This year the exhibition will showcase Danish Siddiqui’s final two works, Last Stand Against Taliban and COVID: India’s Second Wave. His work documented two historically important events in South Asian history. The exhibition displays the last two reports of Danish and will be presented by his colleague and friend Adrees Latif.
A two-time Pulitzer winner, Danish Siddiqui, was killed on 16th July 2021 while covering a clash between Afghan security forces and Taliban forces in Spin Boldak, Kandahar. The Taliban captured him, brutally murdered him, and badly mutilated his body. Danish’s gruesome murder was widely condemned worldwide. Fellow journalists and media security experts questioned Danish Siddiqui’s embed in such a highly volatile region, especially Kandahar, the defacto headquarters of the Taliban. Danish’s have filed a petition in International Criminal Court against the Taliban.

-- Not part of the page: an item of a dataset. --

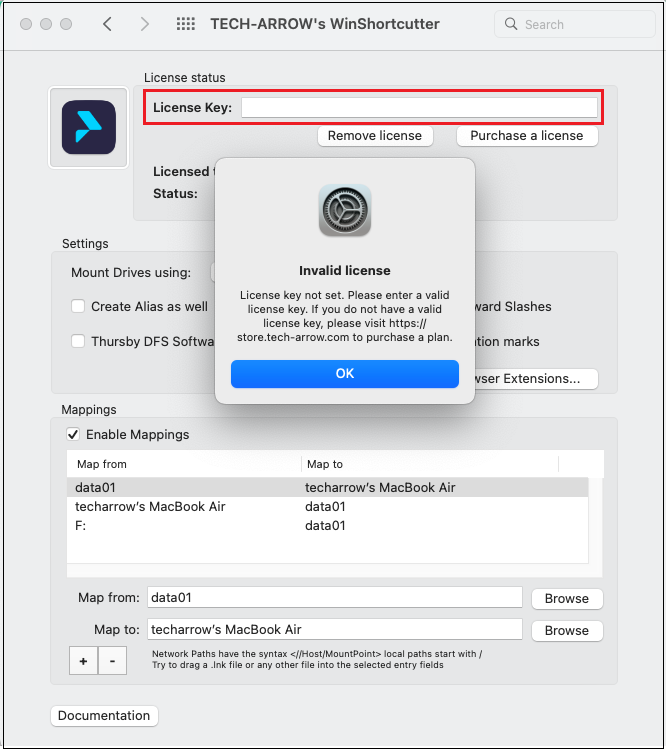Click the System Preferences gear icon in dialog
The height and width of the screenshot is (749, 666).
tap(345, 210)
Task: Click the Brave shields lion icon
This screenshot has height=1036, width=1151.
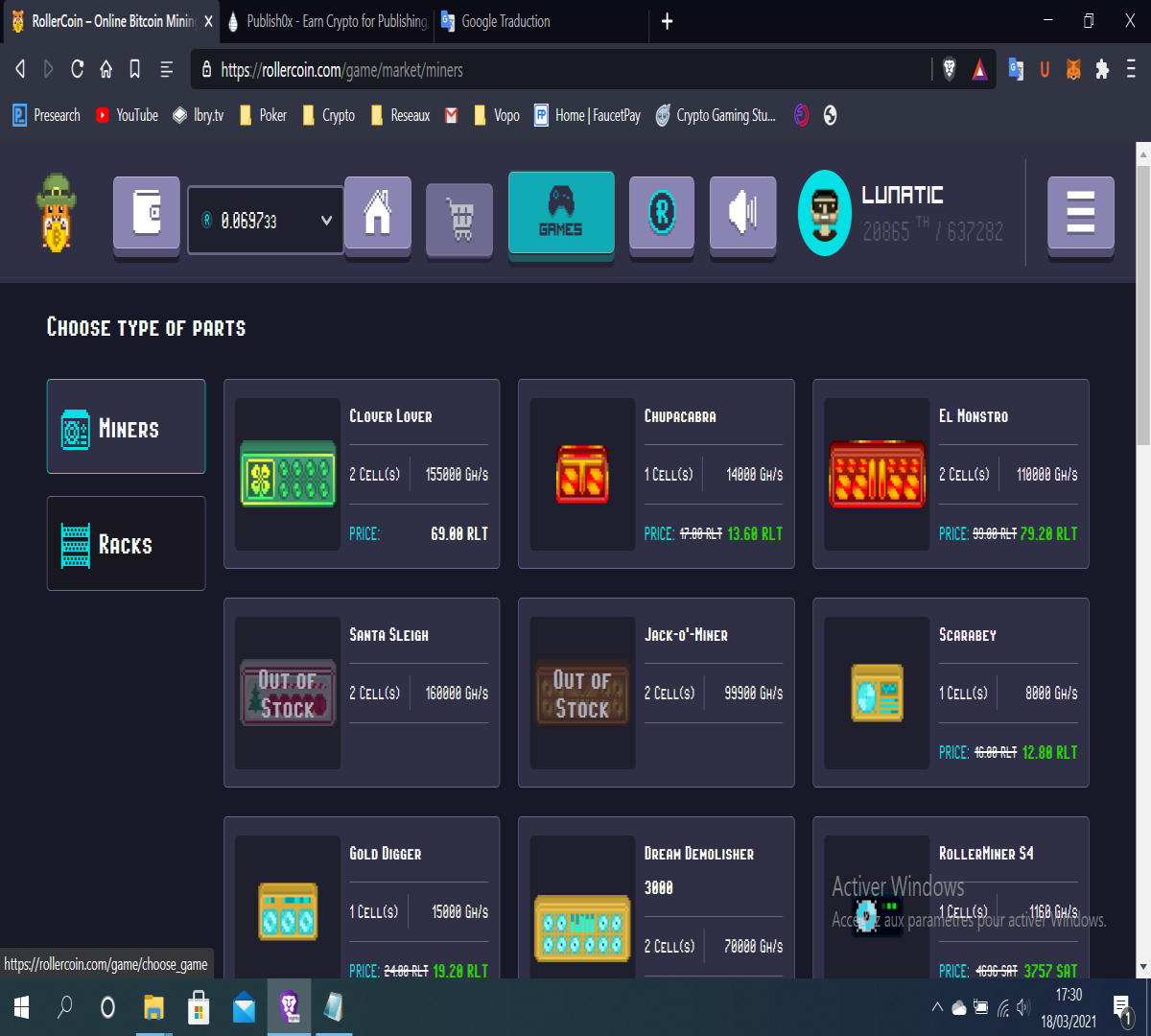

Last Stand Against Taliban
This series of images chronicles Afghan Special Forces as they clash with the Taliban weeks ahead of the collapse of the Afghan military in Kandahar province. On August 15, 2021, facing little resistance, the Taliban entered Kabul and almost 20 years after being ousted by a US-led military coalition, regained control of the capital. To date, Afghanistan remains one of the poorest countries in the world. The photojournalist who captured these images was killed on July 16, 2021 while covering a clash between Afghan security forces and Taliban forces in Spin Boldak, near the Pakistan border.
COVID, India’s Second Wave
In the spring of 2021, India experienced a second surge of coronavirus infections leaving hospitals overwhelmed, oxygen supplies critically low and crematoriums operating at non stop capacity. At the end of 2021, India reported about 480,000 deaths from coronavirus infections, but the latest studies now say India’s death toll may have been six to seven times greater than officially recorded. A dramatic toll for a pandemic that still does not seem to have ended.